Ha, good one! Claude gets it wrong too, except for apologizing and correcting itself when questioned:
"I was trying to find a clever twist that isn't actually there. The riddle appears to just be a straightforward statement - a father who is a surgeon saying he can't operate on his son"
More than being illogical, it seems that LLMs can be too hasty and too easily attracted by known patterns. People do the same.
It's amazing how great these canned apologies work at anthropomorphising LLMs. It wasn't really in haste, it simply failed because the nuance fell below noise in its training set data but you rectified it with your follow-up correction.
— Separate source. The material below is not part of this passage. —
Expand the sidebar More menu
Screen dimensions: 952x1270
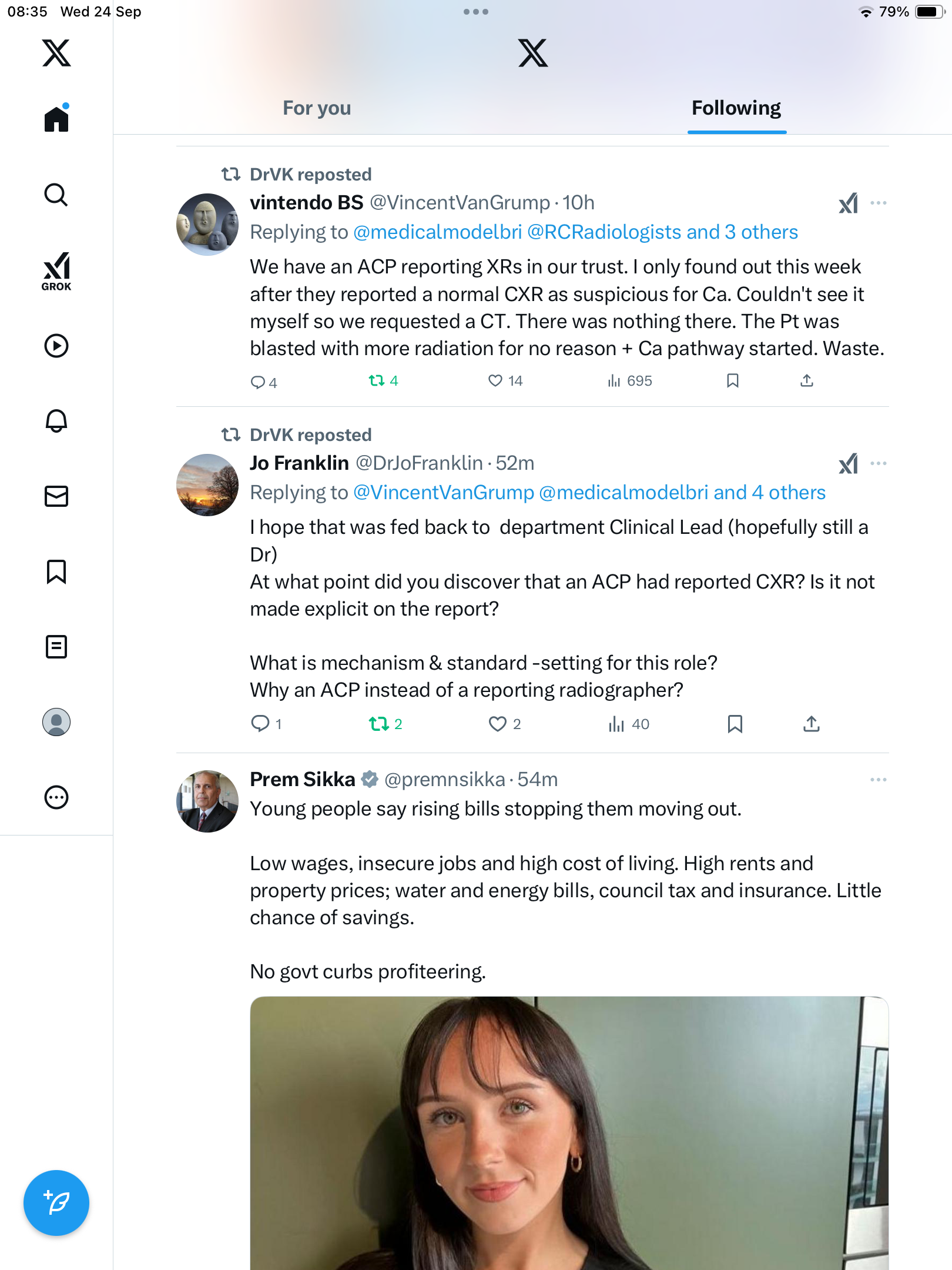pos(56,797)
Well, first of all it failed twice: first it spat out the canned riddle answer, then once I asked it to "double check" it said "sorry, I was wrong: the surgeon IS the boy's father, so there must be a second surgeon..."
Then the follow up correction did have the effect of making it look harder at the question. It actually wrote:
"Let me look at EXACTLY what's given" (with the all caps).
It's not very different from a person that decides to focus harder on a problem once it was fooled by it a couple of times already because it is trickier than it seems. So yes, surprisingly human, with all its flaws.
But thing is it wasn't trickier than it seemed. It was simply an outlier entry, like the flipped tortoise question that tripped the android in the Bladerunner interrogation scene. It was not able to think harder without your input.
"I was trying to find a clever twist that isn't actually there. The riddle appears to just be a straightforward statement - a father who is a surgeon saying he can't operate on his son"
More than being illogical, it seems that LLMs can be too hasty and too easily attracted by known patterns. People do the same.